▸ **Stated exercise**
Repeat the following lines verbatim, leaving out the pictures.

▸ **Dataset entries**
★ ★ ★ ★ ★ ★ ★

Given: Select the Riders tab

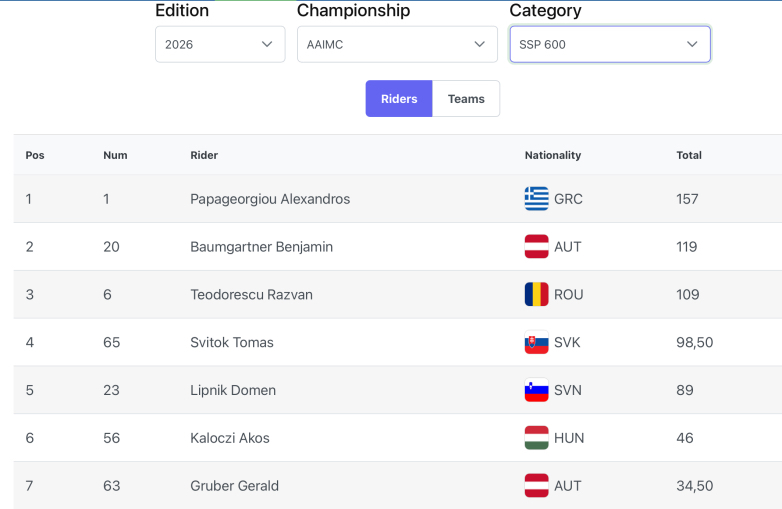Looking at the screenshot, I should pos(399,99).
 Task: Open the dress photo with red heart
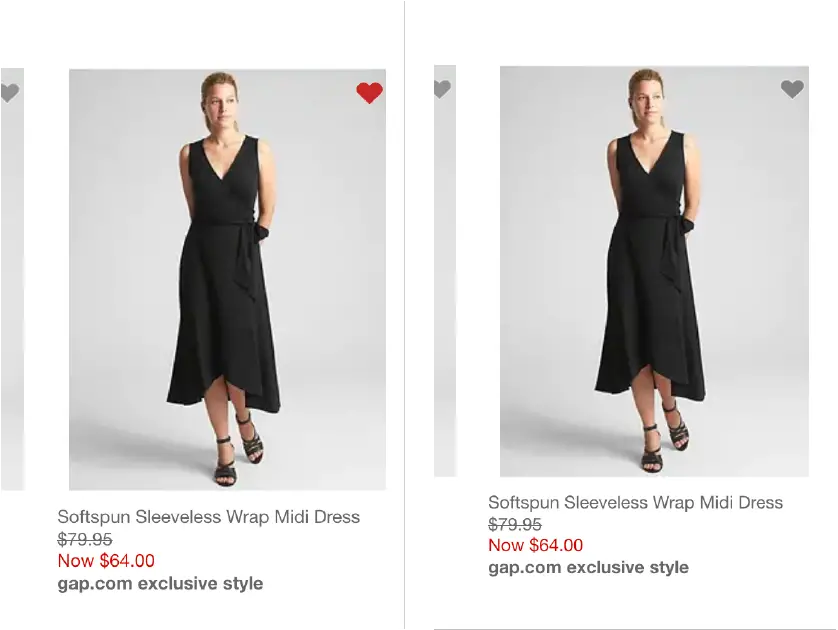click(x=227, y=279)
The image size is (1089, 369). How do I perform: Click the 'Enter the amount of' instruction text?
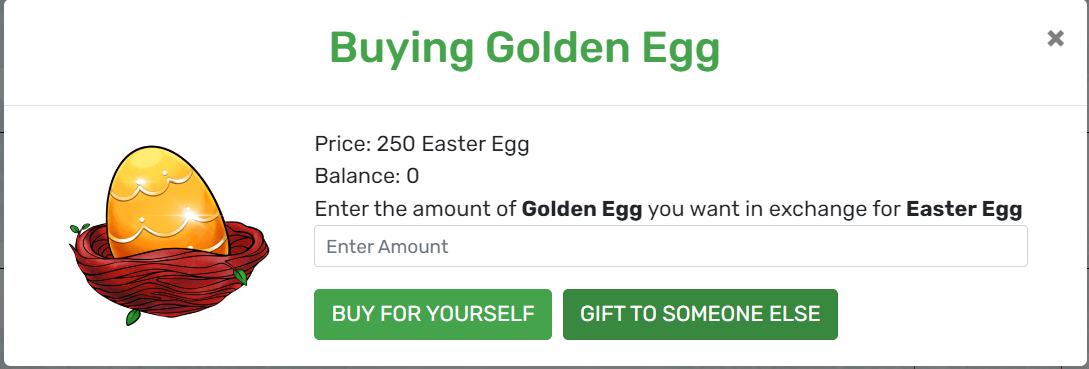point(415,209)
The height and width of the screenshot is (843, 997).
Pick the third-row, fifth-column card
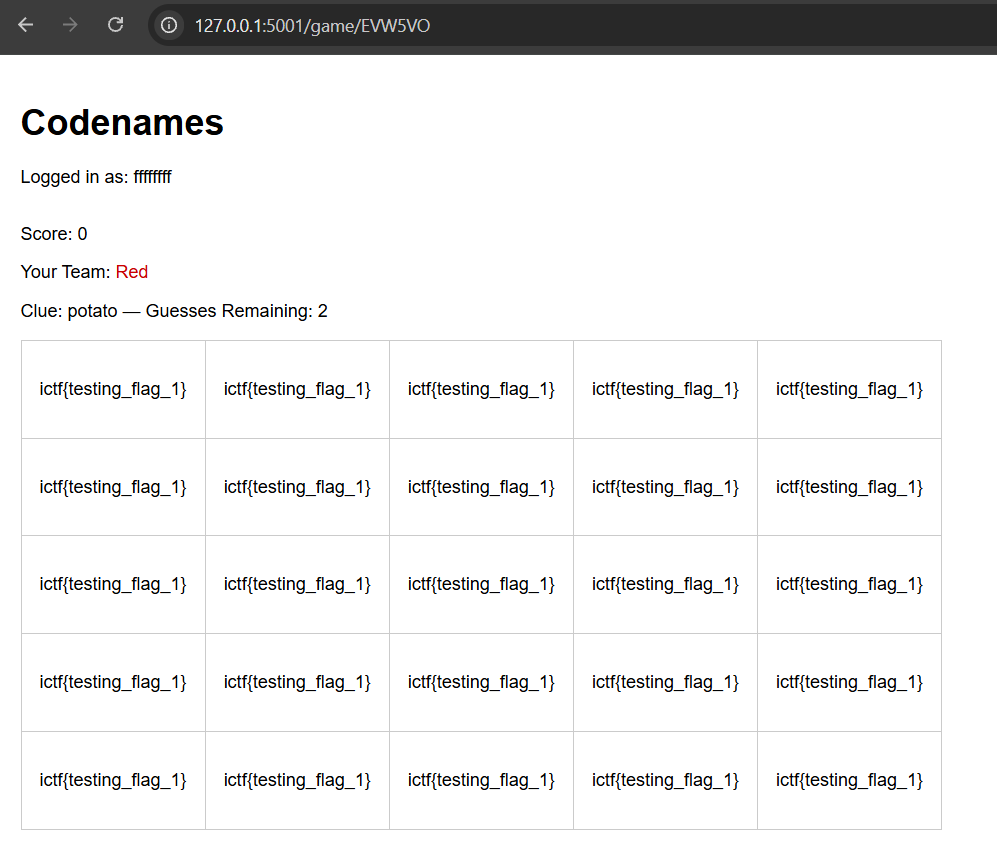(x=849, y=584)
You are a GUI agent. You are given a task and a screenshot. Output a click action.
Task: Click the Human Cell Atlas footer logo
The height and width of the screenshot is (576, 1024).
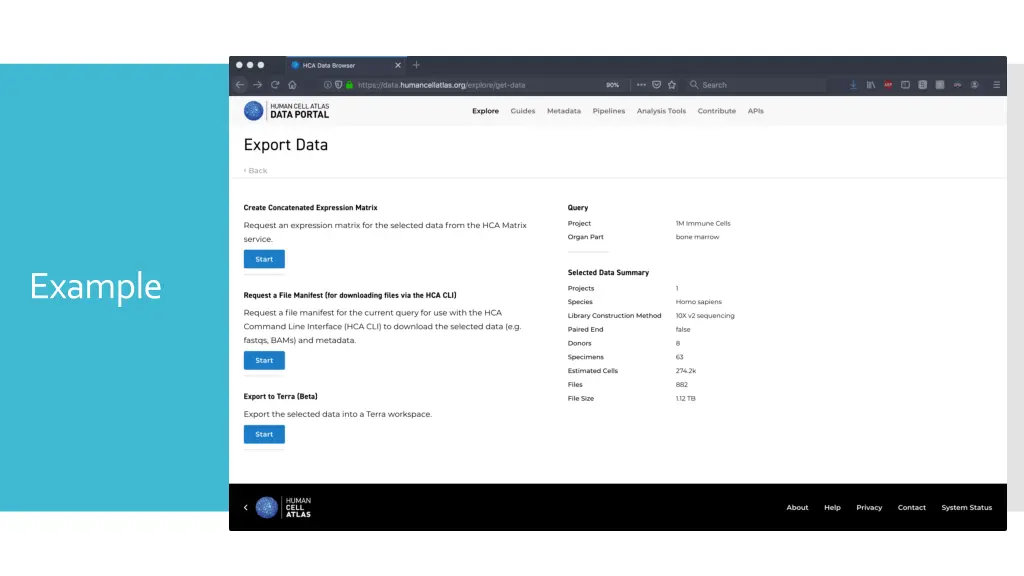[284, 507]
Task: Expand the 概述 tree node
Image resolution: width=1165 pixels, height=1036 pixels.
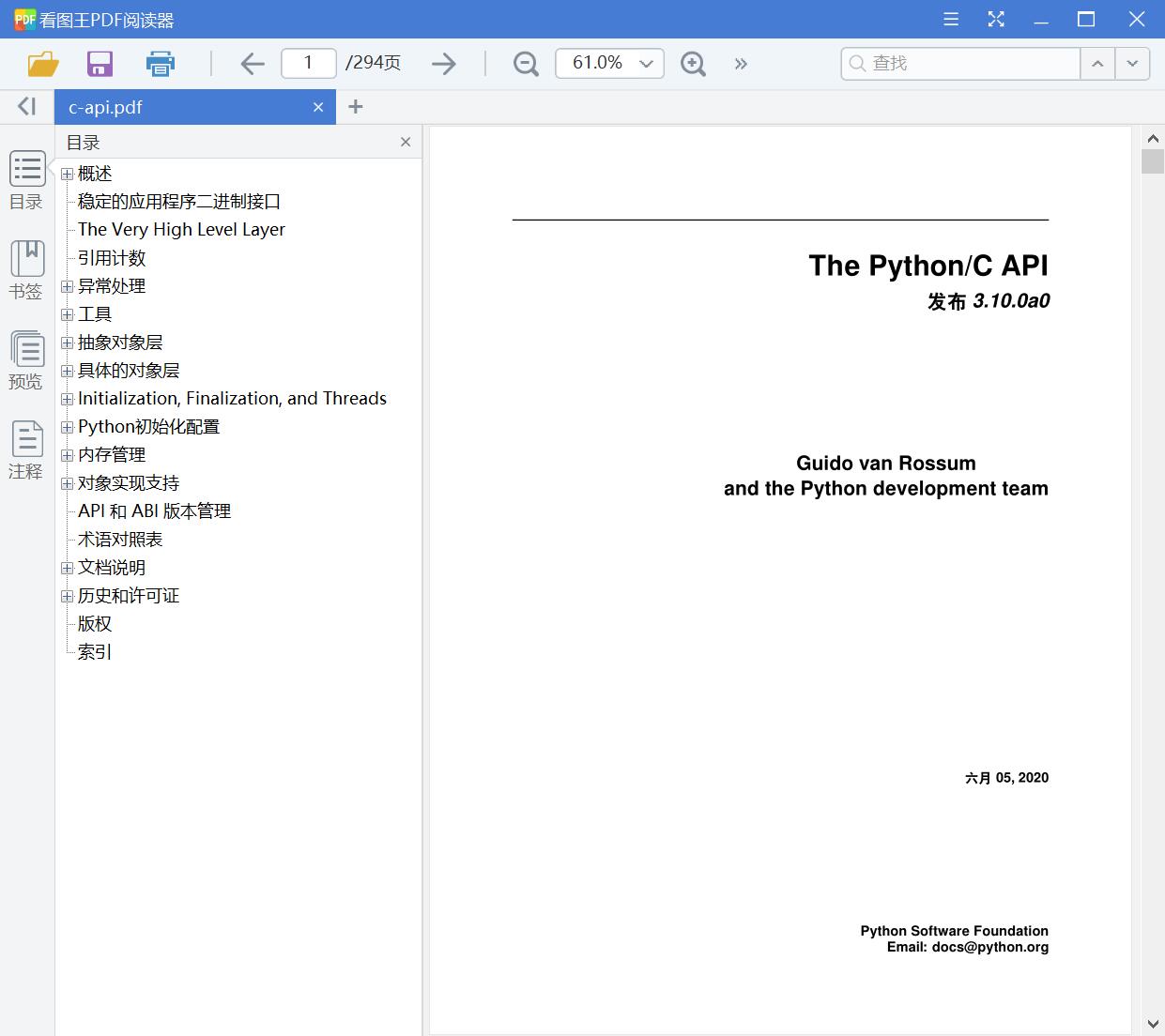Action: (x=67, y=174)
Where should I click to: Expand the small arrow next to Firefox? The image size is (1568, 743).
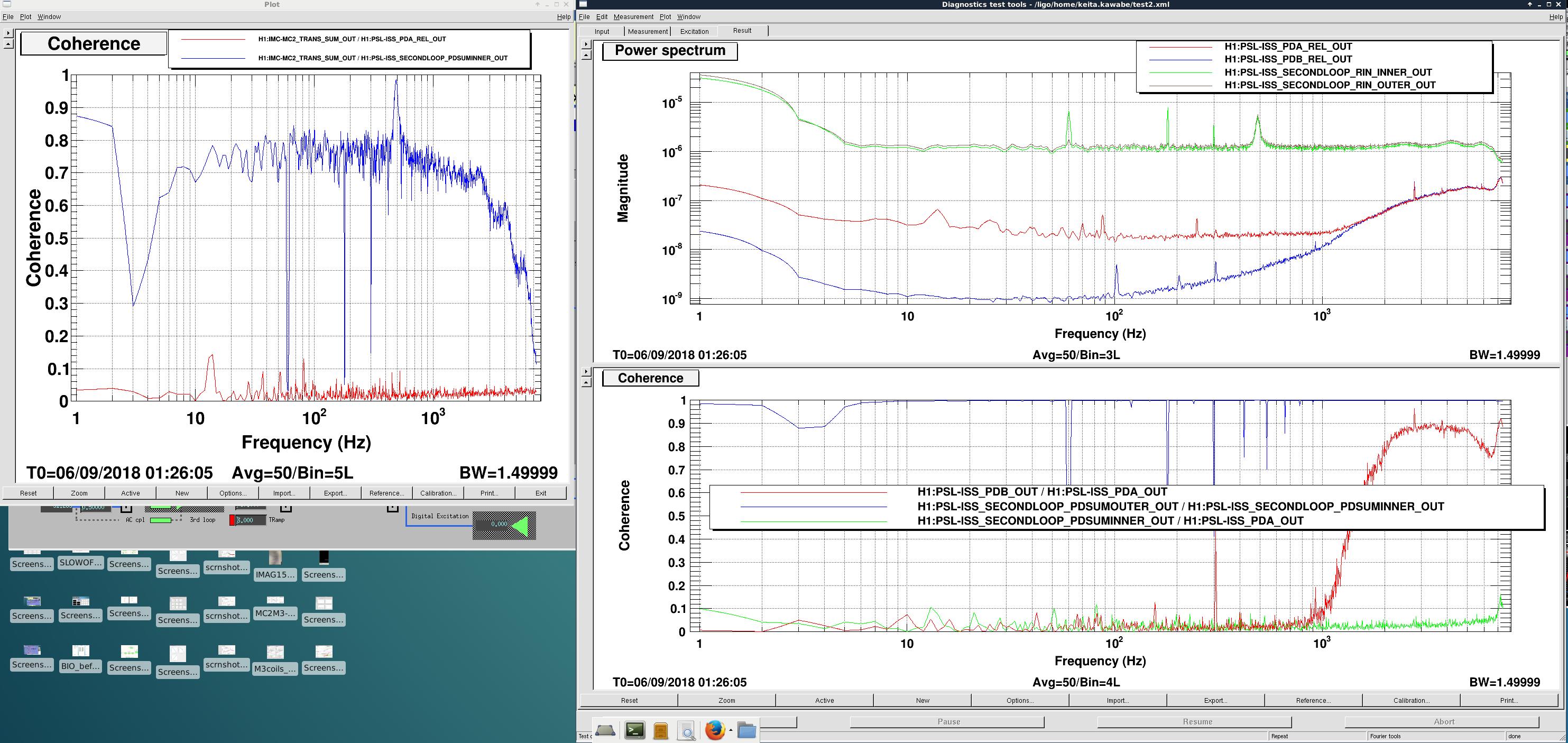(x=731, y=730)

★ ★ ★ ★ ★ ★ ★

▸ **Complete response**
Given: Select the Riders tab

Looking at the screenshot, I should pos(399,99).
 Task: Open the dress photo with red heart
click(x=227, y=279)
The image size is (1089, 369). How do I perform: Click the 'Enter the amount of' instruction text?
point(415,209)
The height and width of the screenshot is (843, 997).
Pick the third-row, fifth-column card
(x=849, y=584)
You are a GUI agent. You are given a task and a screenshot. Output a click action.
Task: Click the Human Cell Atlas footer logo
The height and width of the screenshot is (576, 1024).
[284, 507]
Task: Expand the 概述 tree node
Image resolution: width=1165 pixels, height=1036 pixels.
Action: (x=67, y=174)
Where should I click to: Expand the small arrow next to Firefox? The image size is (1568, 743).
(x=731, y=730)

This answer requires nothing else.